あともう1つは、国内ではppmとmg/m3を、混乱を招くので併記しないということは決めていたと思います。ですから、濃度基準値が低ければガスになる可能性が高くなるので、ppm表記ということになるのですけれども、安息香酸で、今、その数値は、IFVで値を計算して16ですから、そこでガスかどうかというふうに考えるのでしたら、安息香酸もppm表記にすべきかと思います。

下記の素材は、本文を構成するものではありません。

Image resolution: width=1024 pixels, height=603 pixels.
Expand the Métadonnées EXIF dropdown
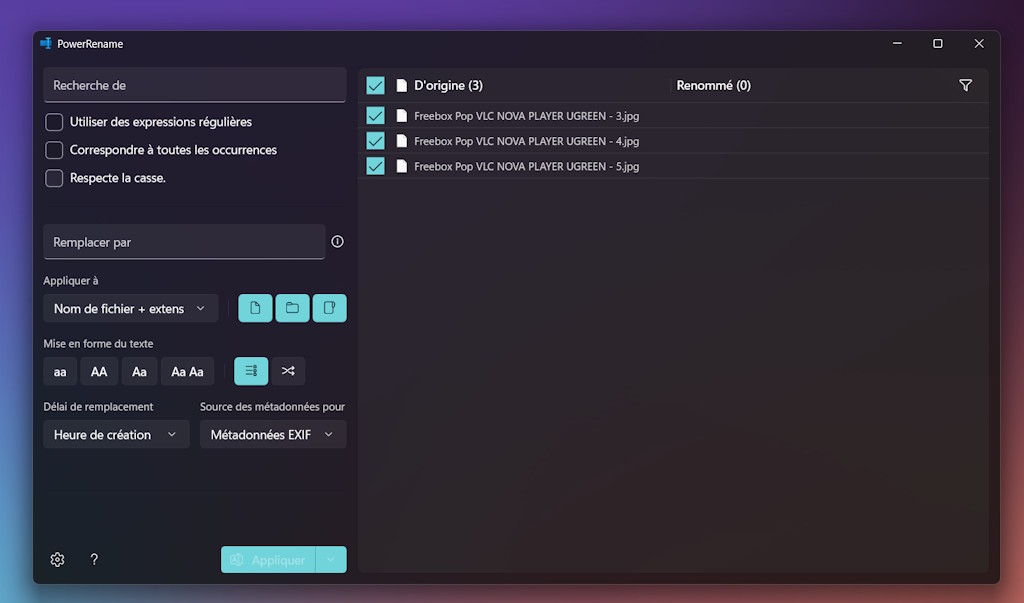[272, 435]
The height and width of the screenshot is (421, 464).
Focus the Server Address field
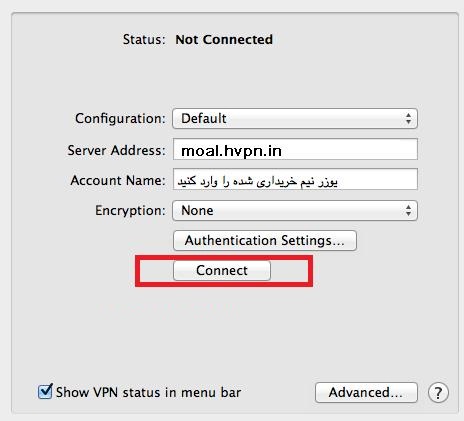295,149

あと、p-tert-ブチル安息香酸のほうは60ということで、こちらはガスで間違いない。間違いないというか、0.1~10からかなり外れていますので、ガスという判断で、ppmにしているような気はします。ただ、問題は、IFVを計算するときの飽和蒸気圧の情報というものは古いデータから始まって、今、計算上求めている値まで、数種類出てきてしまって、そうすると、IFVの値もぶれが生じています。今は基本的には、古いデータしかないときには計算値を使って、IFVかどうかという判断を、測定法のワーキンググループのほうでその計算を一まとめにしてやっております。ですから、測定法との関連もあって、ppmか、重量濃度表記かということが決まっていますので、数字だけで決まればここで決められるのですけれども、実際には、蒸気になったものが粒子状物質にくっついて、その場合にも測るということになったりしますので、蒸気になっているから粒子にくっつくので、そういうふうに考えれば、ガスとしてppm表記にしておく。ただ、判断するときは、物質の重さというか、mol数で決まってきますので、その辺はどうしましょうか。数字で決まるときは、ppmかmg/m3にしていいと思います。実際に、そうではなくて、使うときにスプレーにしたりする。農薬なんかですけれども、そういったようなときにはmg/m3表記のほうが実際的ではないかということで、若干曖昧さを含んだ状態で、今、記載されていると思っています。最初のときに物質の使用方法は考えないという話もあったのですけれども、ただ、それだとやっぱりサンプリングもできにくくなってしまうので、ミストがあるかどうかということは防護に関しても重要なポイントになりますので、今の時点でそれを整理してしまうか、もう少し、データを基に、濃度基準値のほうと測定のほうとでちゃんと調整をしておく。それで決めるか。今までどおり、そういう状態になった場合にはどちらかにしますという形で、両方があるような。数字だけで決まらないということで御理解いただくほうがいいのかと思いますけれども。
すみません。長くなりました。
○小永光有害性調査機関査察官 すみません。事務局からも補足をします。
小野先生が今おっしゃったとおり、報告書のほうでは、特にIFV以外の場合については単位の決まりはなく、また、ppmとmg/m3の両方を書かないと記載されています。また、どちらかの単位で記載した上で、換算ができるようにするために、換算をするための式を技術上の指針で示しているところでございます。この物質の使い方であるとか、濃度によって、主に想定されるほうで基本的に記載しているところです。
○保利構成員 分かりました。
そうすると、今後、実際、現場でばく露のデータが出てきた場合に、この表記が変わるということはあり得るということでよろしいですか。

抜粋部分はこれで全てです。